Rob Moore, director of the water and climate team at the Natural Resources Defense Council, said in an email that this study “brings some alarming new information to light, which is not incorporated into any official projections of future sea level rise, its impacts, or projected future incidents of coastal flooding. Every local and state official with a coastline should be deeply concerned about this.”
While sunny-day flooding isn’t the type of severe flooding you see during hurricanes or intense rainstorms, in some ways it can be just as destructive. “If it floods 10 or 15 times a month, a business can’t keep operating with its parking lot under water,” said Philip Thompson, an assistant professor at the University of Hawaii and the lead author of the study, in a statement. “People lose their jobs because they can’t get to work. Seeping cesspools become a public health issue.”
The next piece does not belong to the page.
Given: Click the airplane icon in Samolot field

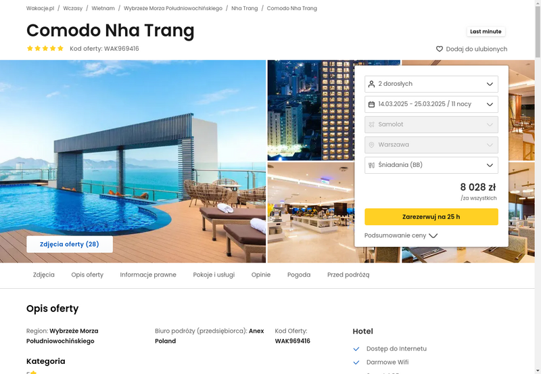Looking at the screenshot, I should 371,124.
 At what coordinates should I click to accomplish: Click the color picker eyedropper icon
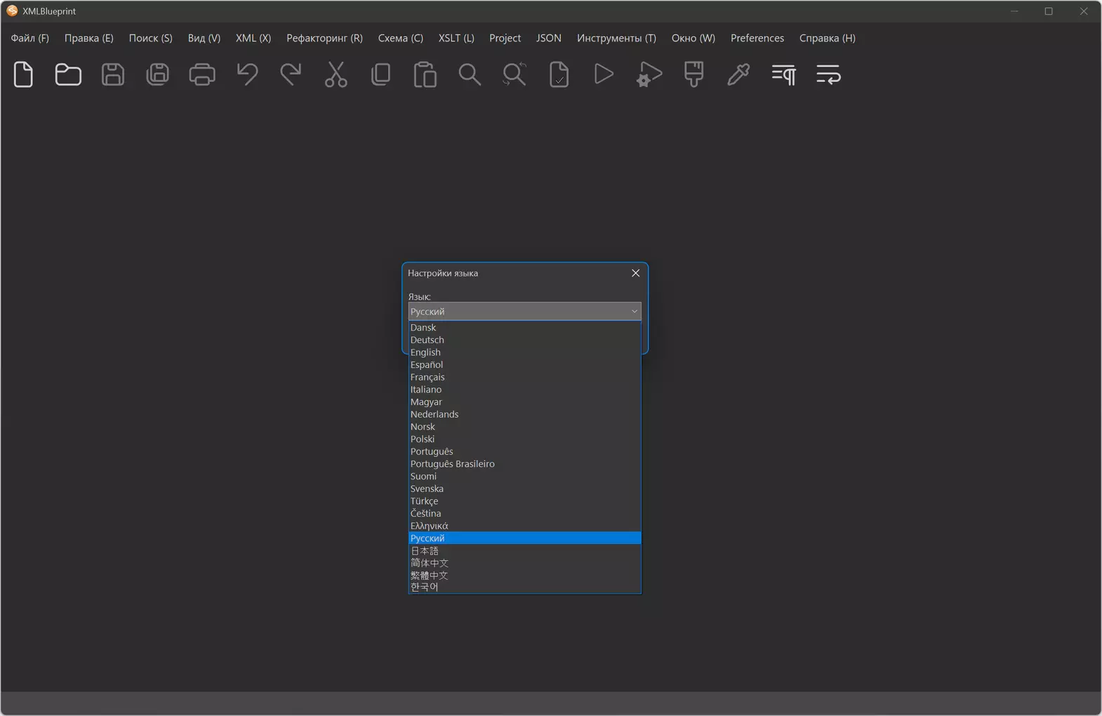pos(738,74)

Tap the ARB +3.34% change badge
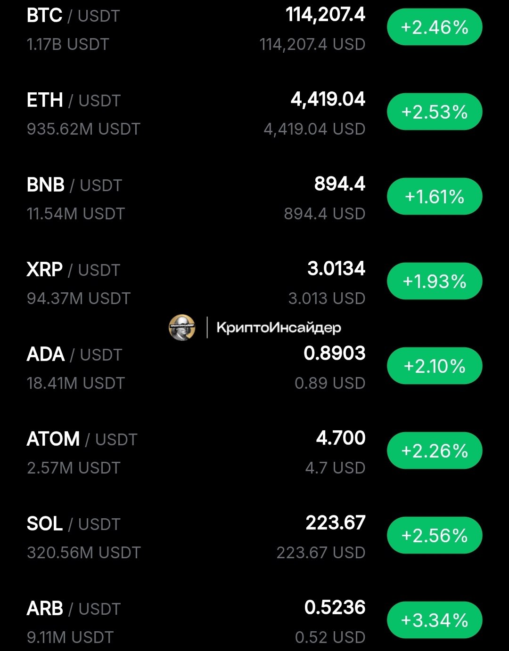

On top of that, a tropical storm or hurricane could intersect with one of these periods of lots of sunny-day floods, which has implications for storm surge projections, said Moore.
The uptick in tidal flooding won’t hit everywhere in the U.S. at the same time. The researchers predict that Hawaii, the Pacific Coast, and the Gulf of Mexico will see clusters of sunny-day floods in the mid-2030s, mid-2050s and early 2070s, while the northern Atlantic coast won’t experience the burst of flooding until the mid-2040s, and then again in the early 2060s.
“From a planning perspective, it’s important to know when we’ll see an increase,” said co-author Ben Hamlington of NASA’s Jet Propulsion Laboratory in a statement. This expected increase in flooding will help coastal urban planners weigh adaptation measures like raising buildings, building sea walls, nourishing beaches, redesigning sewage systems, and in some cases, moving communities away from the shore altogether.
“We’re already way behind the curve of sea level rise and we already knew the curve was getting steeper,” said Moore. “I hope this will bring additional urgency to jumpstart the nation’s efforts to get our communities prepared.”